Take Five: Thundamentals Top 5 Fantasy Vs Reality Tour Meals!

Aussie hip hop legends Thundamentals are known for their live energy on the main stages of some of Australia's biggest festivals. With over a decade of boundary-pushing beats, razor-sharp lyricism, and a live show that's nothing short of electric the group shows no signs of slowing down. We handed the mic over to Thundamentals to share their top five fantasy vs reality tour meals, check out their picks below!
Keen to see the Thundamentals live? Catch them take the stage at Mekka Raceday in Brisbane on Sat 16 Aug. Grab your tickets below.

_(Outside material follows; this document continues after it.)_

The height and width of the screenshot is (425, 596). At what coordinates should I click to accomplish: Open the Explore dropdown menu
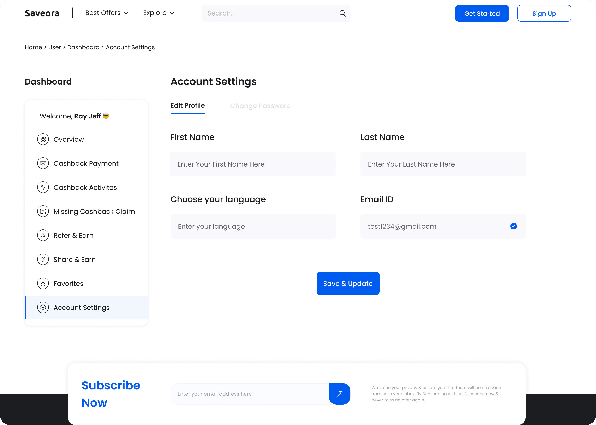(158, 13)
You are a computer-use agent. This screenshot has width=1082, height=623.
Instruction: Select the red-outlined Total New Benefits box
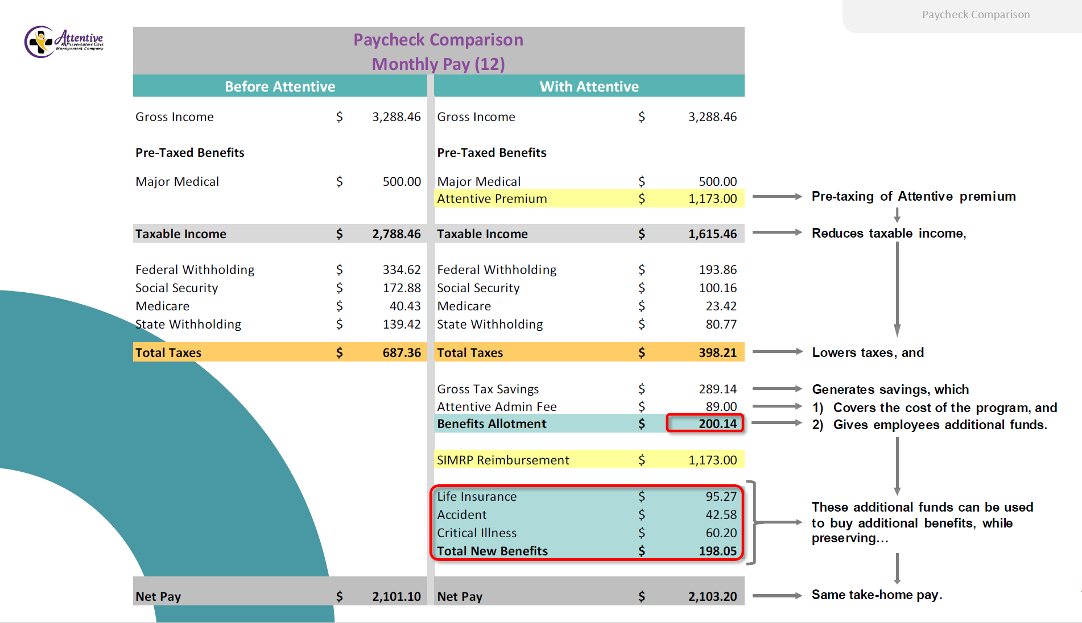click(588, 523)
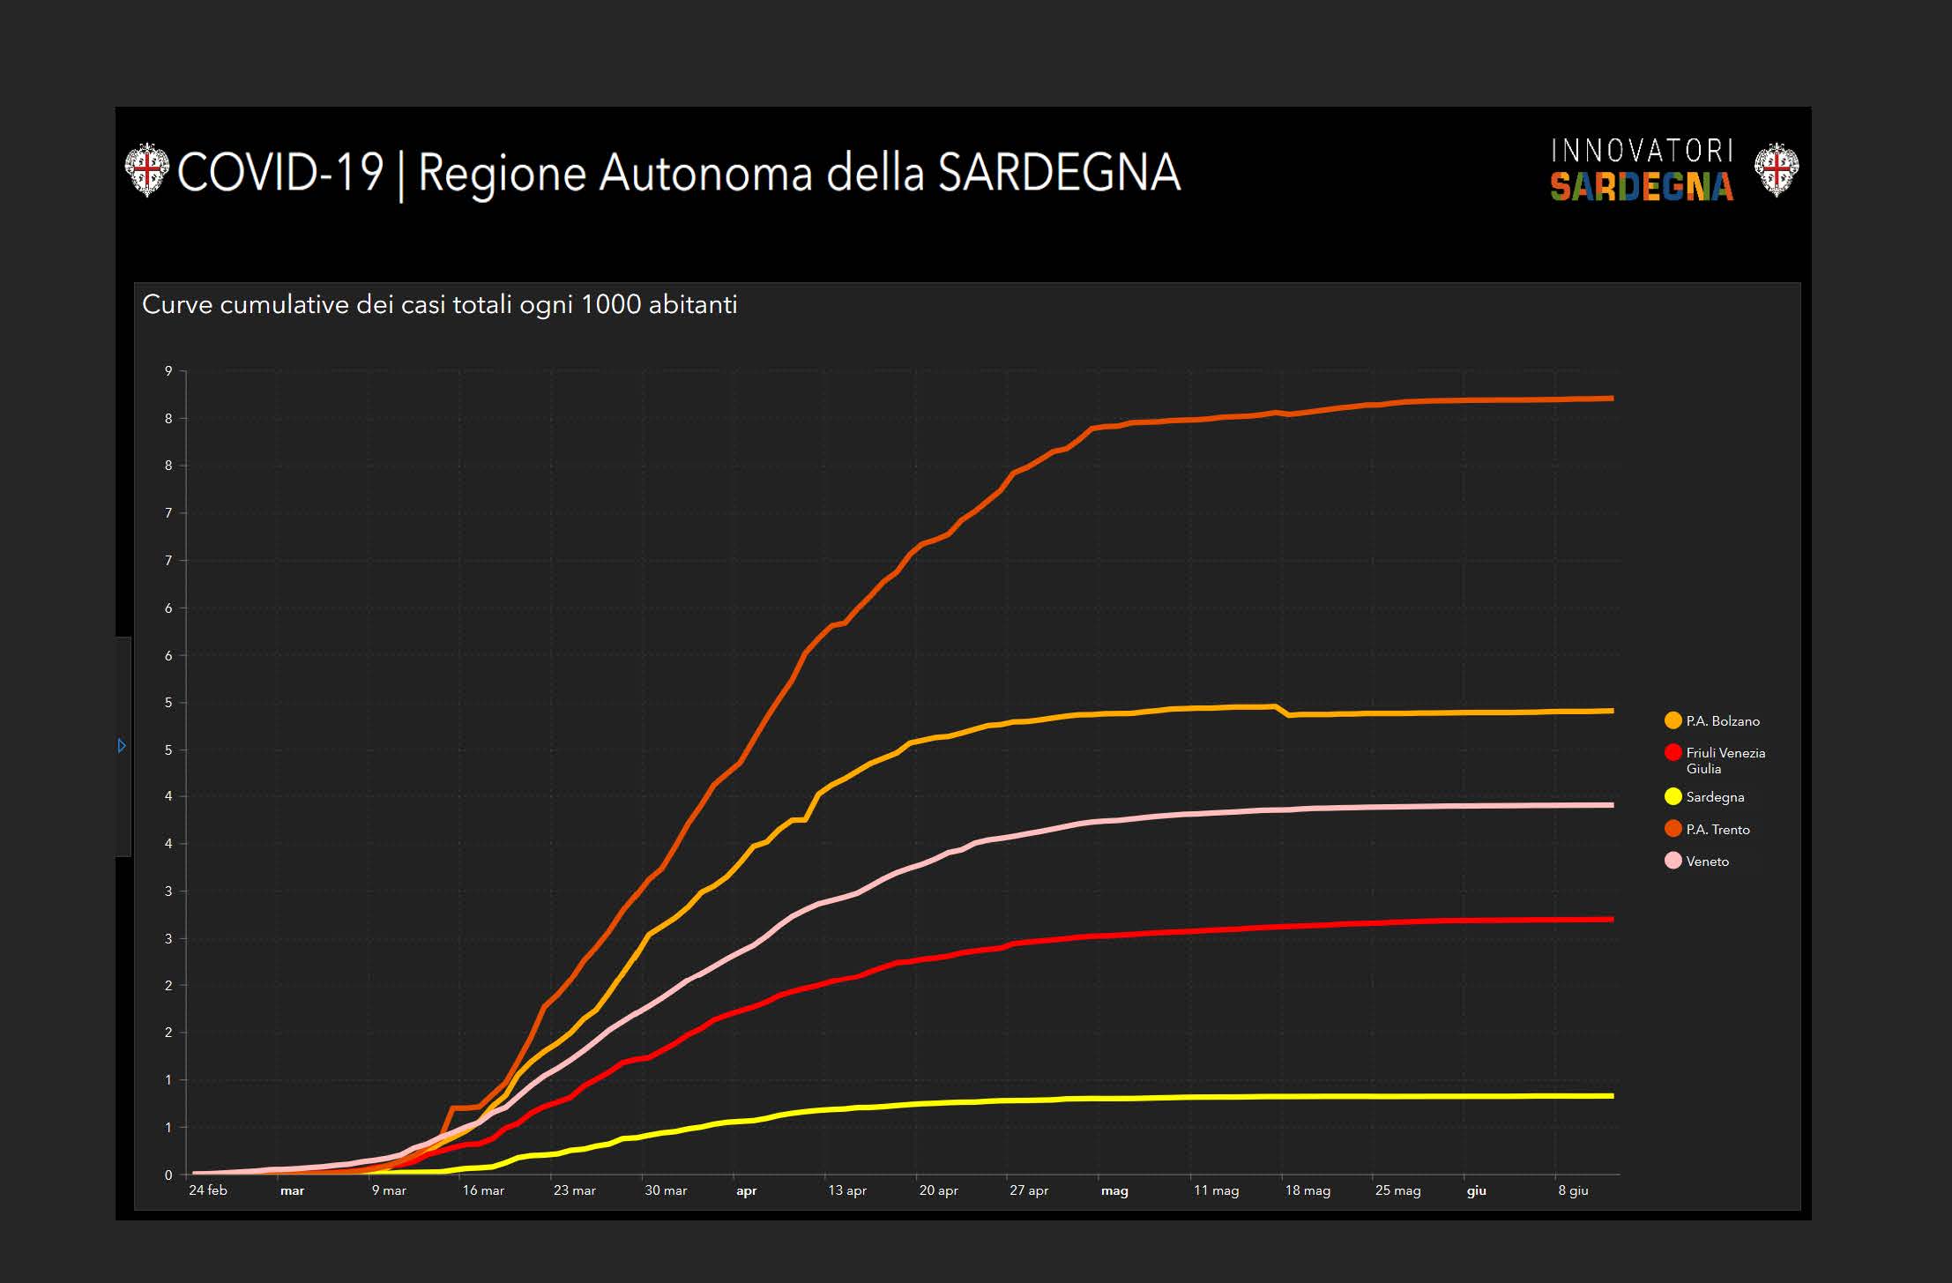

Words by Jeswon of Thundamentals:
As Thundamentals gear up for our 'For The Love' national tour, starting with the Mekka Raceday Event in Brisbane on August 16th, it's got me thinking about how hard it is to eat well on tour. Whether it's a lack of time or just being posted up in the middle of butt f*%$ nowhere, the fantasy meal very rarely lives up to reality. Let me run you through my top 5 fantasy v reality tour meals!
Fantasy - Ramen Noodles
If I had to choose one carb to eat over all others for the rest of my existence, it would be noodles without a dizoubt. There is something so satisfying about some perfectly al dente noodles swimming in a steaming hot bowl of bone broth with some chashu pork and an onsen egg on top! If you can get hunt down a bowl of ramen on tour it is proven to boost your stage show by 1,0000%. Get amongst it!
Reality - Pot Noodle
Picture this, it's 2am, post gig, you are back at your hotel and feeling like a starvin Marvin. With dreams of a bowl of Ramen now a distant memory, you stumble across the street to the 7 Eleven and come across the shining beacon that is a Fantastic Beef Pot Noodle. Overpriced and underwhelming you let those freeze dried vegetables reanimate in the red hot soup base which burns the shit out of your mouth 'cause you're too hungry to wait for it to cool down. If you want indigestion and a blistered tongue before beddie byes nothing beats a pot noodle.
Fantasy - Gourmet Pie
I'm talking flakey buttery pastry and a filling so perfectly balanced that putting sauce on top would be considered sacrilege. Pretty much everywhere I go my first google search is '(insert town name) gourmet pies'. Many spots claim to have the 'best pies in the world' (lol) but finding a bangin pie on tour is actually as rare as hen's teeth.
Reality - Servo Pie
Temperature on this bad boy varies drastically from partially still frozen to molten lava. Pick your poison, whether it's the classic Four'N Twenty or you're trying to impress your tour manager by selecting a Mrs Mac's, either way the result is utter dog shit (depending on your level of inebriation). Be sure to order extra sauce to mask the overabundance of asshole and saw dust that is used in the making of a servo pie.
Fantasy - Green Juice
Access to whole foods on tour is pretty much non-existent. Sometimes the only thing that is going to bring you back from the brink of the night before is a fresh, healthy, refreshing cold pressed juice. Good luck actually finding one though.
Reality - Left Over Rider
We have been doing this for long enough now to realise that perhaps the only healthy option on tour you will have access to is what you ask the venues to organize for your rider. I'm saying fruit and veg platters (houmous mandatory), coconut water and San Pellegrino sparkling water. Honestly, you'd think that booze would be the first to go but these healthy options are in very high demand in the Thundas green room these days. Damn I'm old shiiiieeeet!
Fantasy - Chicken Schnitzel
Obviously we have performed at many a venue over the years and a big fave and staple of any self-respecting pub is the classic chook schnitty. Nothing better than an abnormally massive (steroids?) panko crumbed schnitty with chips (and mash, 'cause fat) and salad. If you don't go pepper gravy then I can't be friends with you soz.
Reality - Chicken Twisties
The problem with the timing of getting a feed from the venue is you are either too early (soundcheck) and the kitchen isn't open yet or you are too late to eat after your set because the kitchen is closed. Quite often the only thing that comes close to satisfying those schnitty dreams are a pack of chicken Twisties from the motel reception vending machine. I've been shitting on the 'Fantasy Meals', but low key chicken (and cheese) Twisties slap hard not gonna lie.
Fantasy - Caesar Salad
Sometimes you just want something fresh and a Caesar salad is a pretty good option. For those who have never had a Caesar it's like a normal salad but sick, with extra bits of chicken, croutons, eggs, cheese, bacon and anchovies. Bigups Caesar for inventing this.
Reality - Maccas
There is something so bitter sweet about finally succumbing to the late-night siren call of the golden arches. Every time I eat this rubbish I pendulum swing between immediate satisfaction and the disappointment of knowing I have knocked a couple of years off my life and am now pre diabetic. Ah well, when in Rome hey!